> _Input records_
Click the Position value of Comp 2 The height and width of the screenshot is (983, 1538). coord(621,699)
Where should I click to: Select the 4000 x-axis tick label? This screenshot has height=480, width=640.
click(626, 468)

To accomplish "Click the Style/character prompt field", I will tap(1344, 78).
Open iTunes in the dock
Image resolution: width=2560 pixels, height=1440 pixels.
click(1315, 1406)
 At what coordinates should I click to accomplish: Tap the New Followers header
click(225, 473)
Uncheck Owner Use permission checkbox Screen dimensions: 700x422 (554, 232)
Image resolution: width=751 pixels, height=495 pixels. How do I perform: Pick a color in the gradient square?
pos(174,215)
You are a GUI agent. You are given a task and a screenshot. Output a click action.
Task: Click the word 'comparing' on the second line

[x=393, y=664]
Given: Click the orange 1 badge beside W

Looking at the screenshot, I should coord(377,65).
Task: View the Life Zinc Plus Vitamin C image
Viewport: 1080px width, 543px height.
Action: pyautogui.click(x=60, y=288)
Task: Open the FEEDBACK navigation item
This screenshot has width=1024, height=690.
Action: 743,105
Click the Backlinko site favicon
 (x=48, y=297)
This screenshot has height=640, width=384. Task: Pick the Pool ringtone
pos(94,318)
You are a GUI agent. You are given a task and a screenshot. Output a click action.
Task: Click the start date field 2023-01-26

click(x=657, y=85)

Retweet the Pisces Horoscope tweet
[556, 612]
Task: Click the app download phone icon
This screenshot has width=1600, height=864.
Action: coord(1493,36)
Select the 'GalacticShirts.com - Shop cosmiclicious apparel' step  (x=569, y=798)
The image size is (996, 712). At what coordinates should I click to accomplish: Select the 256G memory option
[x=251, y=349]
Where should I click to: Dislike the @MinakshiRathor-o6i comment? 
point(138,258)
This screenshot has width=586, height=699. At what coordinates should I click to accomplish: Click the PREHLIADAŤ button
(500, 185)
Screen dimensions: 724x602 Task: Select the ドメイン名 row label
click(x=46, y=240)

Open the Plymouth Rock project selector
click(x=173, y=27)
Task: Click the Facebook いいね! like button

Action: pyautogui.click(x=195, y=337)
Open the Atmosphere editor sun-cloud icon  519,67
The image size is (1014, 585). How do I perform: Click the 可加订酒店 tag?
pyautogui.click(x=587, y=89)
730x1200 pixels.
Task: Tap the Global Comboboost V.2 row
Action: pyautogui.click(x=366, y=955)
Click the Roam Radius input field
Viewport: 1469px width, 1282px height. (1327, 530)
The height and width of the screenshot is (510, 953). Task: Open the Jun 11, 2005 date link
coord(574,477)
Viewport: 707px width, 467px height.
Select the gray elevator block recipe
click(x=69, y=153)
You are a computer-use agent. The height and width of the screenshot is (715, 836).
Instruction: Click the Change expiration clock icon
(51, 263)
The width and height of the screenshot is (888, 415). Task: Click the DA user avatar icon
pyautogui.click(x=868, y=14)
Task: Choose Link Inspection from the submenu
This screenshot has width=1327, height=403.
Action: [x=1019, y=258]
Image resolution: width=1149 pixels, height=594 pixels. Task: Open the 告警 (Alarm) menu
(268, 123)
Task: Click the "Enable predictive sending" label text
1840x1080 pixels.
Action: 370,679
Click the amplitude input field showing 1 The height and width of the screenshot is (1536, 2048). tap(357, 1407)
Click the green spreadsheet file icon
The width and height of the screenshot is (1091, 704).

> _The problem_
Duplicate the rows above, everything from the line containing "will tap(1344, 78)." down to the line containing "Open the Atmosphere", with both of those lines included.

> _Exercise answer_
To accomplish "Click the Style/character prompt field", I will tap(1344, 78).
Open iTunes in the dock
Image resolution: width=2560 pixels, height=1440 pixels.
click(1315, 1406)
 At what coordinates should I click to accomplish: Tap the New Followers header
click(225, 473)
Uncheck Owner Use permission checkbox Screen dimensions: 700x422 (554, 232)
Image resolution: width=751 pixels, height=495 pixels. How do I perform: Pick a color in the gradient square?
pos(174,215)
You are a GUI agent. You are given a task and a screenshot. Output a click action.
Task: Click the word 'comparing' on the second line

[x=393, y=664]
Given: Click the orange 1 badge beside W

Looking at the screenshot, I should coord(377,65).
Task: View the Life Zinc Plus Vitamin C image
Viewport: 1080px width, 543px height.
Action: pyautogui.click(x=60, y=288)
Task: Open the FEEDBACK navigation item
This screenshot has width=1024, height=690.
Action: 743,105
Click the Backlinko site favicon
 (x=48, y=297)
This screenshot has height=640, width=384. Task: Pick the Pool ringtone
pos(94,318)
You are a GUI agent. You are given a task and a screenshot. Output a click action.
Task: Click the start date field 2023-01-26

click(x=657, y=85)

Retweet the Pisces Horoscope tweet
[556, 612]
Task: Click the app download phone icon
This screenshot has width=1600, height=864.
Action: coord(1493,36)
Select the 'GalacticShirts.com - Shop cosmiclicious apparel' step  (x=569, y=798)
The image size is (996, 712). At what coordinates should I click to accomplish: Select the 256G memory option
[x=251, y=349]
Where should I click to: Dislike the @MinakshiRathor-o6i comment? 
point(138,258)
This screenshot has width=586, height=699. At what coordinates should I click to accomplish: Click the PREHLIADAŤ button
(500, 185)
Screen dimensions: 724x602 Task: Select the ドメイン名 row label
click(x=46, y=240)

Open the Plymouth Rock project selector
click(x=173, y=27)
Task: Click the Facebook いいね! like button

Action: pyautogui.click(x=195, y=337)
Open the Atmosphere editor sun-cloud icon  519,67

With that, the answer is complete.